Recentemente a descoberta do historiador de HQs, Francisco Dourado, abriu portas para um novo assunto a ser discutido.
A publicação da HQ francesa de Luc Fossati em 1849 apresenta um quadro praticamente igual a HQ de Sisson, publicada no Brasil em 1855.
O sentimento quase instintivo é concluir o assunto no exato momento em que comparamos as imagens e as datas.
Sisson copiou! A primeira história em quadrinhos brasileira é um plágio!
Um passo atrás, e calma. De conclusões precipitadas não se faz história. É preciso investigar mais a fundo o contexto para tentarmos compreender o que pode ter ocorrido há mais de 150 anos.
Por que Sisson plagiaria?
Era um artista de notável talento que produzia “retratos que são verdadeiros primores de arte gráfica”, como dissera Herman Lima em “História da Caricatura no Brasil”, de 1963.
Era um ilustrador criativo, criou caricaturas pitorescas publicadas em periódicos dos oitocentos.
Provavelmente o quadro desenhado por seu conterrâneo Fossati, o inspirou por se encaixar perfeitamente na construção da narrativa de sua HQ.
Mas não só conterrâneos eram Sisson e Fossati, eram também contemporâneos. Estiveram atuando profissionalmente em Paris à mesma época. Em 1849, Sisson ainda não havia migrado para o Brasil. Participava do prestigioso “Paris Salon” expondo uma pintura intitulada “Portrait en pied de M. F…, médecin.”.

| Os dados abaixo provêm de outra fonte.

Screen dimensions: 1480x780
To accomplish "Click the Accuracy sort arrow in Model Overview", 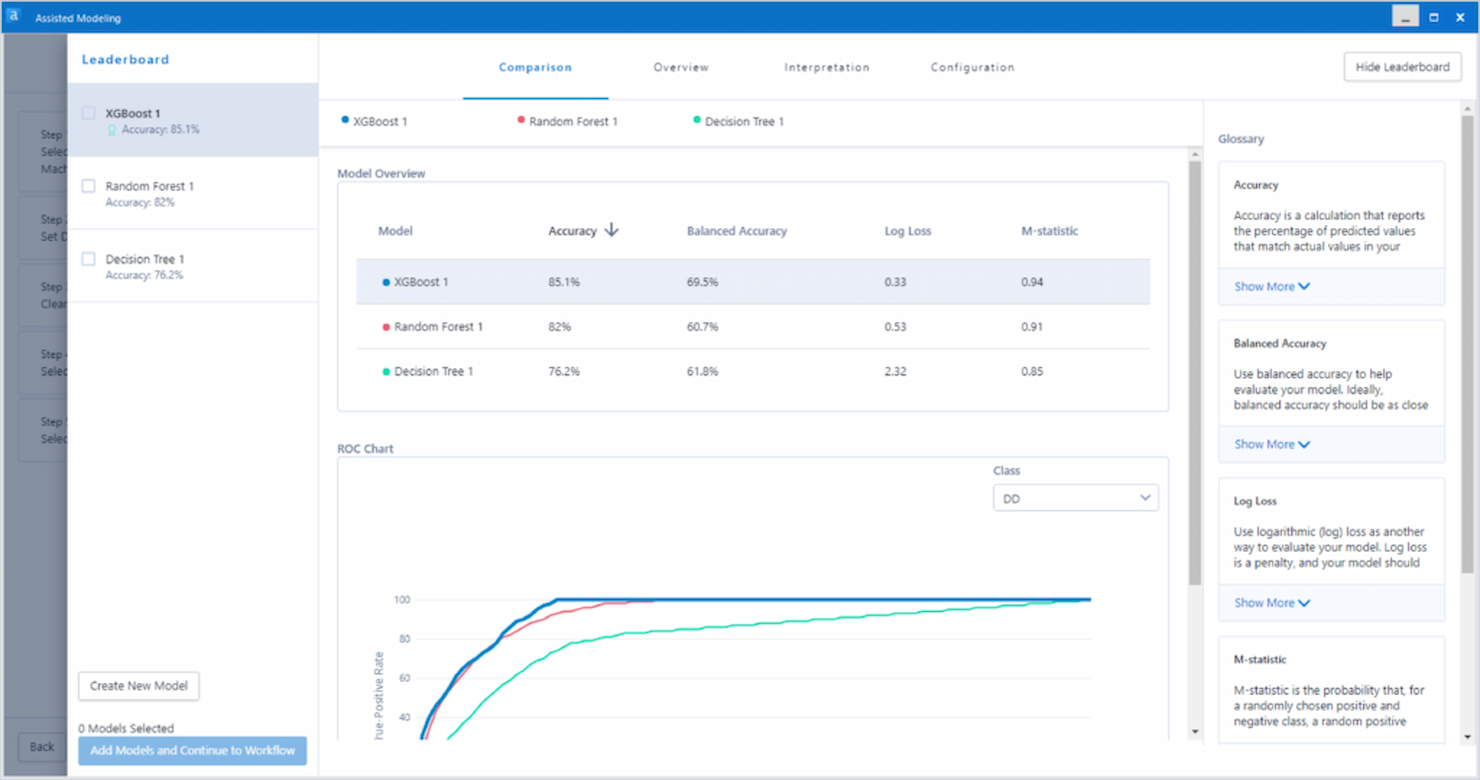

Em Paris, também Sisson aprendeu a arte da litogravura. Muito provavelmente seus caminhos se cruzaram com os de Fossati.
A questão é: viveram na mesma época e contexto histórico. Historiadores da arte da caricatura relatam que no século XIX, o sentido da cópia tinha outro papel. Ao que parece, não era visto como algo negativo mas uma forma de aprendizado, de se produzir arte. É comum, inclusive, encontrar entre jornais alemães e franceses, norte americanos e alemães… a cópia não só de apenas um quadro mas de quase toda a história.

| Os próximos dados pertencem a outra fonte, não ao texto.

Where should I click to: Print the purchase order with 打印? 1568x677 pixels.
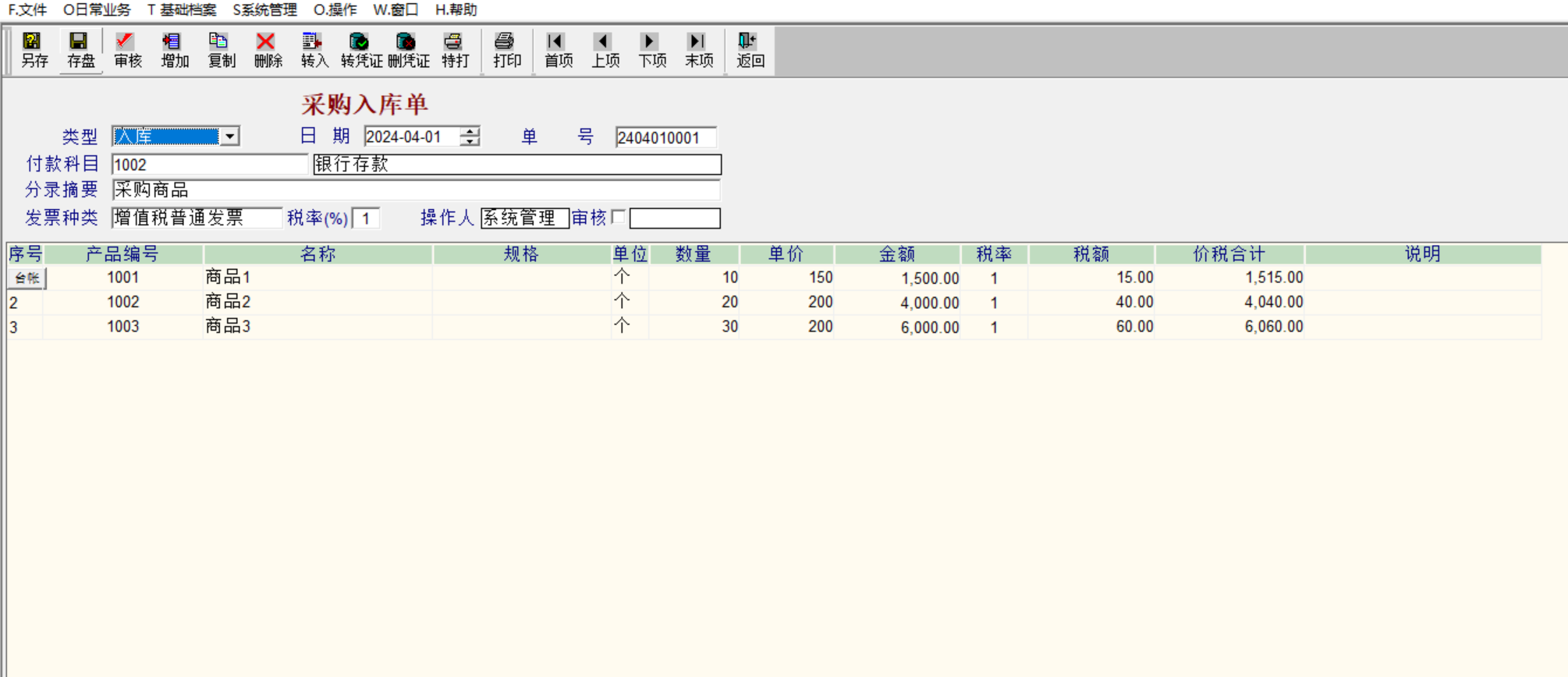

No caso do quadro da HQ de Sisson, não trata-se de cópia mas de uma referência, algo comum nas linguagens narrativas.
O desenho não está decalcado, Sisson apenas usou como referência a pose com os três personagens (duas pessoas batendo em uma no meio) para criar o seu. As roupas são diferentes, o personagem à direita está em posição diversa, mais ereta e o personagem central está com o cabelo arrepiado, diferente do desenho de Fossati.
Há sim partes parecidas mas há também inovação: na HQ européia os personagens que batem estão calçados, diferente da HQ brasileira de Sisson onde estes são negros e estão descalços.
Ao trazer personagens negros, Sisson deu ares brasileiros, nacionalizando sua HQ. Há nela então, uma nota de originalidade dentro de uma esfera de influência, ou seja, Sisson criou também, algo novo.
Apesar da expressão da forma dos personagens neste quadrinho terem sido influenciadas pelo desenho de Fossati, o contexto e o enredo são diferentes.
Sisson apresenta um roteiro original e a construção narrativa também. O uso de um fragmento de outro autor não tira o mérito da construção de algo novo. O contexto em que o quadro está inserido é outro, ou seja, a mensagem é outra neutralizando assim, ao meu ver, qualquer consideração como plágio.
O que abordo aqui, não tem como intenção publicar uma conclusão final sobre o assunto, do contrário, procuro promover questionamentos e investigação.
A descoberta de Francisco Dourado nos estimula a analisar, pesquisar e discutir mais profundamente afinal, trata-se da Primeira História em Quadrinhos Brasileira.